--- TASK PROMPT ---
Find all lines with the word "agent" in the material, then copy them.
····················
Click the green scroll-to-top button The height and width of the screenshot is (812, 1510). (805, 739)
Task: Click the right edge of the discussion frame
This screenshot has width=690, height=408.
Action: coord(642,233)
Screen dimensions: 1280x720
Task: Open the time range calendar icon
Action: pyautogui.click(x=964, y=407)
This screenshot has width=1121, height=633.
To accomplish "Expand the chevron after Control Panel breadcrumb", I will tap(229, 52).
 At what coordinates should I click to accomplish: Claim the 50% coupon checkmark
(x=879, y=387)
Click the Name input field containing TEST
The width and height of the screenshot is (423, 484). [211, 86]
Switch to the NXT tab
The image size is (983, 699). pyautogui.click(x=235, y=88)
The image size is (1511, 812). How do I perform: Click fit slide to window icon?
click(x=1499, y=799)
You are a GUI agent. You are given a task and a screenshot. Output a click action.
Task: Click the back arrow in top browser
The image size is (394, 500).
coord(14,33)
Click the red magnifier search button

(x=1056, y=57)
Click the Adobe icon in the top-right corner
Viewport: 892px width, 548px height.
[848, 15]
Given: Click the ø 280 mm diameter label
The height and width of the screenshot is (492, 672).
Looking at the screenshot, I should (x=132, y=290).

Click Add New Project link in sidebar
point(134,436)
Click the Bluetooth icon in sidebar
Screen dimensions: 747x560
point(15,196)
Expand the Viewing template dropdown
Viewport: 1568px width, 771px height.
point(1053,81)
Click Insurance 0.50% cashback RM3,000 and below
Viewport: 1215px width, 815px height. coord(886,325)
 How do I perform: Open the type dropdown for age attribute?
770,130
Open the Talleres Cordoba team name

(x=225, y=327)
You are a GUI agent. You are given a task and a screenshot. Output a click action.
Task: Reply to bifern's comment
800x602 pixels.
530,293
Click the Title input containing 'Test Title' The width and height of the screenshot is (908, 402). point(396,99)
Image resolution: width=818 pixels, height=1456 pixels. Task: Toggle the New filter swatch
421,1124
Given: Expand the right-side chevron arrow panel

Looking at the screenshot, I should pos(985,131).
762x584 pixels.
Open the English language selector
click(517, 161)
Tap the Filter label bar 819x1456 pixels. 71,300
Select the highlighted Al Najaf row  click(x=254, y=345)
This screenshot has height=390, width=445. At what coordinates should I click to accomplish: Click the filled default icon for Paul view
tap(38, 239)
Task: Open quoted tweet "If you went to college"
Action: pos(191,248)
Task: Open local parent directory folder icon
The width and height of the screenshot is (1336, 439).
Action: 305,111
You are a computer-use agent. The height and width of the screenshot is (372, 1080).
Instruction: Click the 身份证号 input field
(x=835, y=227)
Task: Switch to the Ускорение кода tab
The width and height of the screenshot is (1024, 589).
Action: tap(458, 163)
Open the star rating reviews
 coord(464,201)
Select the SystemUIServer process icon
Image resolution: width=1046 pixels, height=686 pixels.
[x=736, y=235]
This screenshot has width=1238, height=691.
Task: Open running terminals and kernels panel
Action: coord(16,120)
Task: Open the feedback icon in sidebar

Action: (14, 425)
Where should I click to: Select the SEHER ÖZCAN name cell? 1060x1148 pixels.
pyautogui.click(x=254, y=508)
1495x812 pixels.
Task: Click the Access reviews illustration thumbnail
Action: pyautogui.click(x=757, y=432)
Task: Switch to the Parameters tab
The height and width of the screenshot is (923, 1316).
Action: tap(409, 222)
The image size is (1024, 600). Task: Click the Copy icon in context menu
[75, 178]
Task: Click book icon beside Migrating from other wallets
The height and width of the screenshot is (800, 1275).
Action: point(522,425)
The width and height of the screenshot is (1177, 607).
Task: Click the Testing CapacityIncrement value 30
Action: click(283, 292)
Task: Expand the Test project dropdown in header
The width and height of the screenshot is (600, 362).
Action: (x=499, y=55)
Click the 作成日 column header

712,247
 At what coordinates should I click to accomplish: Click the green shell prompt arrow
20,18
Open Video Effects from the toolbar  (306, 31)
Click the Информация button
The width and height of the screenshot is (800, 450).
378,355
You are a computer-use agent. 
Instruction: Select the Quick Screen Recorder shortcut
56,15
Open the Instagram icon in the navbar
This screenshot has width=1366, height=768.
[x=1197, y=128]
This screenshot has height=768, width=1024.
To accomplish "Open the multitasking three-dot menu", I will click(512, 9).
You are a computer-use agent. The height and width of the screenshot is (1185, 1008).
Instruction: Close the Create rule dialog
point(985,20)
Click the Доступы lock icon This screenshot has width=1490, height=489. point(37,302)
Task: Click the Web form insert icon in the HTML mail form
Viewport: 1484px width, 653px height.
····················
--- REPLY TO THE TASK ---
You are a GUI agent. You are given a task and a screenshot. Output a click action.
You are a GUI agent. You are given a task and a screenshot. Output a click action.
You are a computer-use agent. The height and width of the screenshot is (372, 1080).
You are a computer-use agent. 
You are a computer-use agent. The height and width of the screenshot is (1185, 1008).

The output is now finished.